美しい宮古島の、その先へ。島に受け継がれる「薬草」をめぐる旅
宮古島を訪れると、青く透き通る海、白い砂浜、洗練されたホテルやカフェ。
年々変化していく島の姿に、旅するたびに心が躍ります。
一方で、そんな華やかな観光地の風景の中で、少しずつ姿を消しているものがあることをご存じでしょうか。それが、昔から島の人々の暮らしの中で大切にされてきた「薬草」です。
今回、ミナト食堂のオーナー・上地みゆきさんが開催する
「宮古島 薬草ツアー」に参加してきました。
島の植物を見守る、薬草の案内人
みゆきさんは、島の植物を日々見て回り、まるで“植物パトロール”をするように、宮古島のあちこちに自生する植物を見守っています。
今回のツアーでは、車で島を巡りながら、普段なら見過ごしてしまいそうな植物をひとつひとつ教えていただきました。
宮古島の道端や空き地、防風林の中。
「こんなところに薬草が?」
と思うような場所にも、昔から島の人々に利用されてきた植物がひっそりと生きています。
植物の名前を知るだけではありません。
実際に手に取って、香りを嗅いで、特徴を観察しながら、その植物がどのように利用されてきたのか、その薬効や暮らしとの関わりまで教えていただきます。
さらに、採取した薬草をどのように料理に使うのか、煎じ方や、家庭で育てる方法まで。まさに、「見る」だけでは終わらない薬草ツアーです。
観光の島の裏側で、失われつつあるもの宮古島は、ここ数年で大きく姿を変えています。
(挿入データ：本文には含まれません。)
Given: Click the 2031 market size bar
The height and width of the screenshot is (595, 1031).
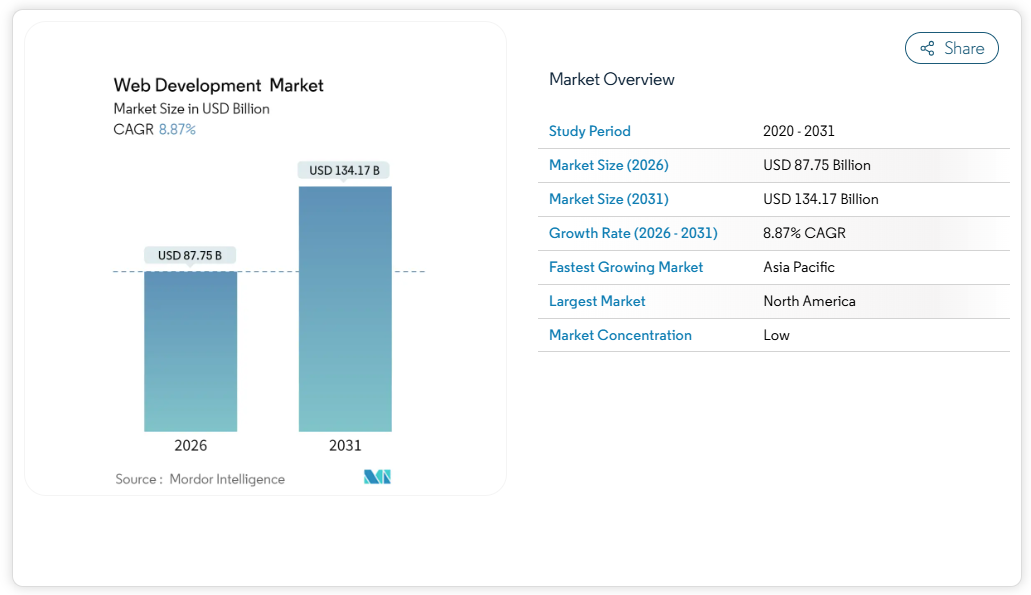Looking at the screenshot, I should 345,308.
ホテルやマンションが建ち並び、新しいカフェやショップも増え、観光地としての魅力はますます高まっています。
けれど、その一方で、土地改良や開発によって、昔から島のあちこちにあった植物が少しずつ姿を消しているそうです。かつては、それぞれの家の庭先に当たり前のようにあった木や薬草。
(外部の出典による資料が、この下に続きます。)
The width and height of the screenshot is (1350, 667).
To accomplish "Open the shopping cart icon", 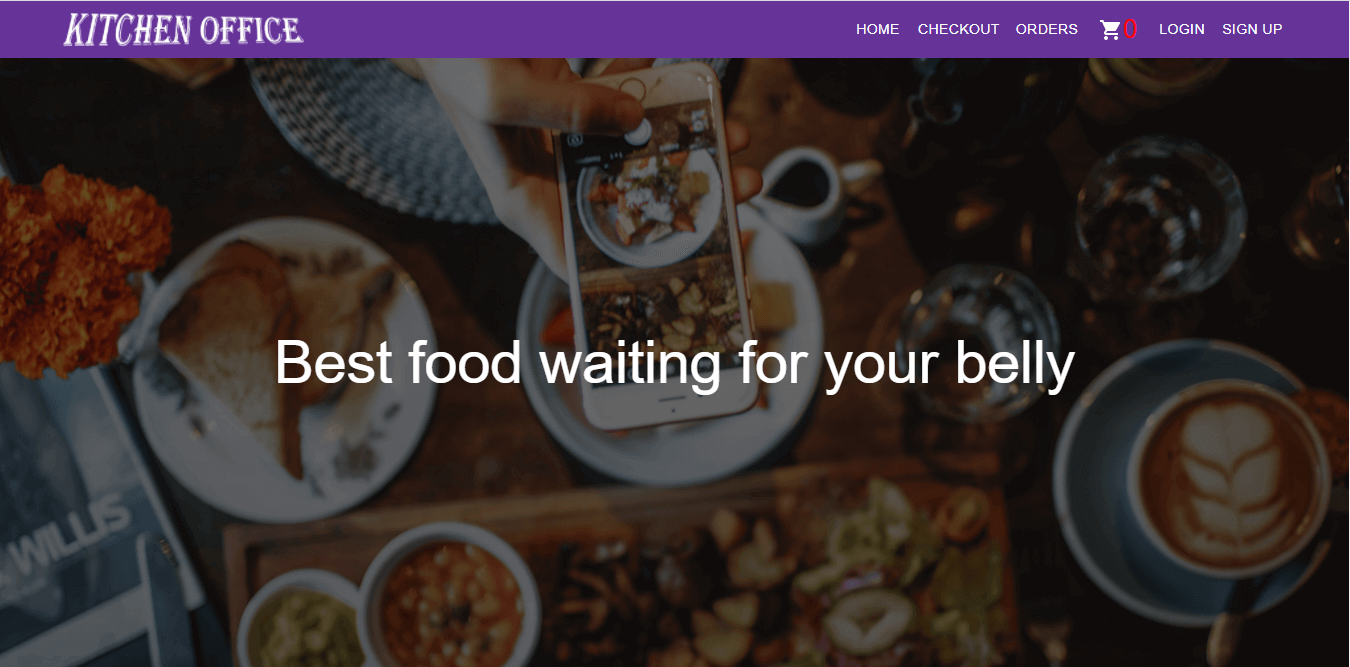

観賞用として新しく持ち込まれた植物に植え替えられてしまいました。庭先のパパイヤや島バナナもそうです。私自身、以前訪れた宮古島と比べても、島の風景がずいぶん変わったと感じています。
高級ホテルが立ち並び、素敵なカフェが増えていく宮古島。その華やかさの裏側で、島で昔から受け継がれてきた植物や、そこにまつわる知恵が失われつつあることを知りました。
台風のあとだからこそ、見えた植物の強さ
今回のツアーは、ちょうど台風が過ぎたあと。
強風によって枯れてしまったり、飛ばされてしまったりした植物も多く、いつもなら見つけられる薬草がなかなか見つからない場面もありました。けれど、そんな中でも台風に負けずに残っていたパパイヤや、防風林として植えられている植物などを見ながら、みゆきさんが島のあちこちを案内してくださいました。
約120分の植物めぐり。
普段なら「台風が大変だった」で終わってしまうところを、植物の姿を通して見ることで、改めて自然の力強さを感じる時間になりました。
季節が変われば、出会う薬草も変わる
薬草は一年中同じ姿を見せてくれるわけではありません。季節によって花が咲いたり、葉が茂ったり、実をつけたり。その時期だからこそ出会える植物があります。
だからこそ、今回だけではなく、季節を変えて何度も参加してみたいと思いました。
宮古島というと、美しい海やリゾートホテル、グルメやカフェを目的に訪れる方が多いと思います。もちろん、それも宮古島の大きな魅力。
でも、何度か訪れているからこそ、次は少し違った島の表情を見てみるのもおすすめです。
宮古島を訪れる機会があれば、ぜひチェックしてみてください。